L’inadempimento contrattuale (parte III)

Mirco Minardi

L’azione di adempimento

L’azione di adempimento mira a conseguire l’esecuzione della prestazione, a prescindere da eventuali profili risarcitori e quindi indipendentemente dalla ricorrenza di un danno nel patrimonio del creditore. Ciò che rileva è che la prestazione non sia stata eseguita o non sia stata eseguita correttamente.

Il codice civile non assegna una prevalenza dell’azione di esatto adempimento rispetto a quella di risoluzione; occorre però considerare che la risoluzione si può ottenere solo qualora l’inadempimento non sia di scarsa importanza avuto riguardo all’interesse del creditore.

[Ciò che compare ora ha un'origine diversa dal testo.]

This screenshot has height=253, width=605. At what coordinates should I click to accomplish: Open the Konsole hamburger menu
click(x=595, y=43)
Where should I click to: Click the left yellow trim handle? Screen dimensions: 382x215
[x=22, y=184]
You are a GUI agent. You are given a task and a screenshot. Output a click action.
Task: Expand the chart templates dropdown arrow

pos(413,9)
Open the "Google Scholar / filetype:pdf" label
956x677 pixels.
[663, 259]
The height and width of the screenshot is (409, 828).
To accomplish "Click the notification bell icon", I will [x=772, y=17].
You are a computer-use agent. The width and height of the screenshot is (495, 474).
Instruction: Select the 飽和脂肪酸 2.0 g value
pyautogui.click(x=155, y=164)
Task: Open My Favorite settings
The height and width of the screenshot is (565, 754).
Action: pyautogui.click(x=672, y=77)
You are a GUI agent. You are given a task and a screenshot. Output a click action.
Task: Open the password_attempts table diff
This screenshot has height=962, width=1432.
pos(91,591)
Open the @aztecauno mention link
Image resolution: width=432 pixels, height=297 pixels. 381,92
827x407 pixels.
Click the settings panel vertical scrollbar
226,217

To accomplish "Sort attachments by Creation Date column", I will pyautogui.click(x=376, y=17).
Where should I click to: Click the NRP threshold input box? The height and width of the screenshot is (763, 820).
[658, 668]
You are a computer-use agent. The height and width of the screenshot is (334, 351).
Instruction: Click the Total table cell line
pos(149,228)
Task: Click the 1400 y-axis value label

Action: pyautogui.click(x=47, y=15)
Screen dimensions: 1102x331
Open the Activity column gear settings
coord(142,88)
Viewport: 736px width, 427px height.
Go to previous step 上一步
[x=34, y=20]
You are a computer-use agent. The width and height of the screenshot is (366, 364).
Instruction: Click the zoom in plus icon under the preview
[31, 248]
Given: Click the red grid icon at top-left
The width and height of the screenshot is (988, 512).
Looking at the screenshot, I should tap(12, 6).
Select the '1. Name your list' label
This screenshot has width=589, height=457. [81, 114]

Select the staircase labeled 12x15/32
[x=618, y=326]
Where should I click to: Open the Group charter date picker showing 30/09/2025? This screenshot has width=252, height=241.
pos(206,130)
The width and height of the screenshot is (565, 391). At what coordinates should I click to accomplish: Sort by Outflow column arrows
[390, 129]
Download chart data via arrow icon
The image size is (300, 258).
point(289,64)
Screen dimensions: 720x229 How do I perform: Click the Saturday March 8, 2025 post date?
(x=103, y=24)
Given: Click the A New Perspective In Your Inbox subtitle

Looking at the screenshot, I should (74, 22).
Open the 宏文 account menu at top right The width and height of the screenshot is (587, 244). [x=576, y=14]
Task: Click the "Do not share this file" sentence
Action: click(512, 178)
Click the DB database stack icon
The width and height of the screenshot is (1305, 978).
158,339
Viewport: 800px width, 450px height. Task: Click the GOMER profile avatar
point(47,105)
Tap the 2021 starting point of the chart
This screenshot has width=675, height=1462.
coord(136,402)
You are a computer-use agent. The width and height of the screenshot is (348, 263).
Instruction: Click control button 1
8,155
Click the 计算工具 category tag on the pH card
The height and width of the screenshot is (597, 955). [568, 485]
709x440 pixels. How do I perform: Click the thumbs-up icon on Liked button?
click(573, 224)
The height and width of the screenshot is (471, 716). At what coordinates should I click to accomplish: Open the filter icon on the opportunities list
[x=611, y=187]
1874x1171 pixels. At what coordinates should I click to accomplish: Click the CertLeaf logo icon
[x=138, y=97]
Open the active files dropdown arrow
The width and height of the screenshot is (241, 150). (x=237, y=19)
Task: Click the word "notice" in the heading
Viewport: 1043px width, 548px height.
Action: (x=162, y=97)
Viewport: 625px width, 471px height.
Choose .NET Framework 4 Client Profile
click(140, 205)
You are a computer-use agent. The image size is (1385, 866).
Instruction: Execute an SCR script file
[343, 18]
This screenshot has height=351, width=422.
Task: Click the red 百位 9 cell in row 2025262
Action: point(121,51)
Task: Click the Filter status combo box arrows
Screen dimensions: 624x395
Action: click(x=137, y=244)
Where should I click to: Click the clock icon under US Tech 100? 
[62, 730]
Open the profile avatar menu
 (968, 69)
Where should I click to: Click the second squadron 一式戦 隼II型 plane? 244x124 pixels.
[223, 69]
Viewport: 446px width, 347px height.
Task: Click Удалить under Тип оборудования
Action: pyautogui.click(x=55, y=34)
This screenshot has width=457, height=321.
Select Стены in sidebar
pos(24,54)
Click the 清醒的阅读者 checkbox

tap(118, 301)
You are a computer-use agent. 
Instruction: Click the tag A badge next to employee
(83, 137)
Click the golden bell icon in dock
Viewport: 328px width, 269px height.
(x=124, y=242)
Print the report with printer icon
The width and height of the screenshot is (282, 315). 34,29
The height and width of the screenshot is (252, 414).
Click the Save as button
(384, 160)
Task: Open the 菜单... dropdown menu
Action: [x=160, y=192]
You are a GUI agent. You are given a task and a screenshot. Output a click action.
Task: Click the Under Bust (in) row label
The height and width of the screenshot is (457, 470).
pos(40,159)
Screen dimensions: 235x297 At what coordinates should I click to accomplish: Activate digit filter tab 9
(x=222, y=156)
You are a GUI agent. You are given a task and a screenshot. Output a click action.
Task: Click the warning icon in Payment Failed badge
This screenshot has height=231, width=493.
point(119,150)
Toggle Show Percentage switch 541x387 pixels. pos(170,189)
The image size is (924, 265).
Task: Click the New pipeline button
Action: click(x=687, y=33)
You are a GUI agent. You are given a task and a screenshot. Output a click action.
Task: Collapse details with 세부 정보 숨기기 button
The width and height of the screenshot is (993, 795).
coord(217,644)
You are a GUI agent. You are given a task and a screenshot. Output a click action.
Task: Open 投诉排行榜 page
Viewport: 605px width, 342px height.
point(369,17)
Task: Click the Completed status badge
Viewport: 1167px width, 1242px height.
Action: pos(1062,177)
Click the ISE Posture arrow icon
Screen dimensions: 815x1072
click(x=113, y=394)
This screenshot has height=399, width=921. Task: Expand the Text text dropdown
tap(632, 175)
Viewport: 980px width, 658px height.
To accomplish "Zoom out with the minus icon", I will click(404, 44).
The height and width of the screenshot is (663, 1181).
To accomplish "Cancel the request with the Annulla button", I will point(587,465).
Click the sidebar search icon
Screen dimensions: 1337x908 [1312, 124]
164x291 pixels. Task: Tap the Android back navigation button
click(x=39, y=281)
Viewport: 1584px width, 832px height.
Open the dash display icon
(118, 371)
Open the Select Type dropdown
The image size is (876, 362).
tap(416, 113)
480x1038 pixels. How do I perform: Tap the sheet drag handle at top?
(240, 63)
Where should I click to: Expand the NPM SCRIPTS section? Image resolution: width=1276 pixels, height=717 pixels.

Tuttavia, il rimedio dell’adempimento non sempre trova applicazione. Un esempio tipico è quello della vendita. L’art. 1490 c.c. stabilisce che «il venditore è tenuto a garantire che la cosa venduta sia immune da vizi che la rendano inidonea all’uso a cui è destinata o ne diminuiscano in modo apprezzabile il valore». In questi casi – prevede l’art. 1492 c.c. – «il compratore può domandare a sua scelta la risoluzione del contratto ovvero la riduzione del prezzo, salvo che, per determinati vizi, gli usi escludano la risoluzione». Sono due, quindi, i rimedi giudiziali previsti dalla legge a favore del compratore:

a) la risoluzione del contratto;
b) la riduzione del prezzo.

La giurisprudenza prevalente nega invece la possibilità di esperire l’azione di esatto adempimento mediante la sostituzione o riparazione del bene, affermando che “qualora la cosa venduta sia affetta da vizi, il compratore non può avvalersi, anche nel concorso della colpa del venditore, dell’azione di esatto adempimento, alternativamente con le azioni derivanti dalla garanzia di cui all’art. 1490 c.c., in quanto le obbligazioni principali del venditore, secondo la previsione dell’art. 1476 c.c., non hanno per oggetto, neppure in via sussidiaria, un facere relativo alla materiale struttura della cosa venduta. Tuttavia, l’esperimento nei termini di decadenza e di prescrizione ex art. 1495 c.c. di un simile rimedio (azione di esatto adempimento), non previsto (in astratto) dalla legge, non rende improponibile, per ciò solo, la congiunta domanda di risarcimento dei danni determinati dai vizi della cosa”.
Va però segnalato, in netta controtendenza, che il codice di consumo attribuisce prevalenza ai rimedi di esatto adempimento, ossia alla sostituzione ed alla riparazione del bene, stabilendo che solo in via sussidiaria è possibile chiedere la riduzione del prezzo o la risoluzione.

Con riferimento al contratto preliminare, è invece oggi dominante l’orientamento secondo cui di fronte a vizi e difetti della cosa promessa in vendita il compratore può:

a) chiedere la risoluzione del contratto;
b) chiedere la riduzione del prezzo anche unitamente alla sentenza costitutiva ex art. 2932 c.c.;
c) chiedere l’eliminazione dei vizi e difetti anche unitamente alla sentenza costitutiva ex art. 2932 c.c.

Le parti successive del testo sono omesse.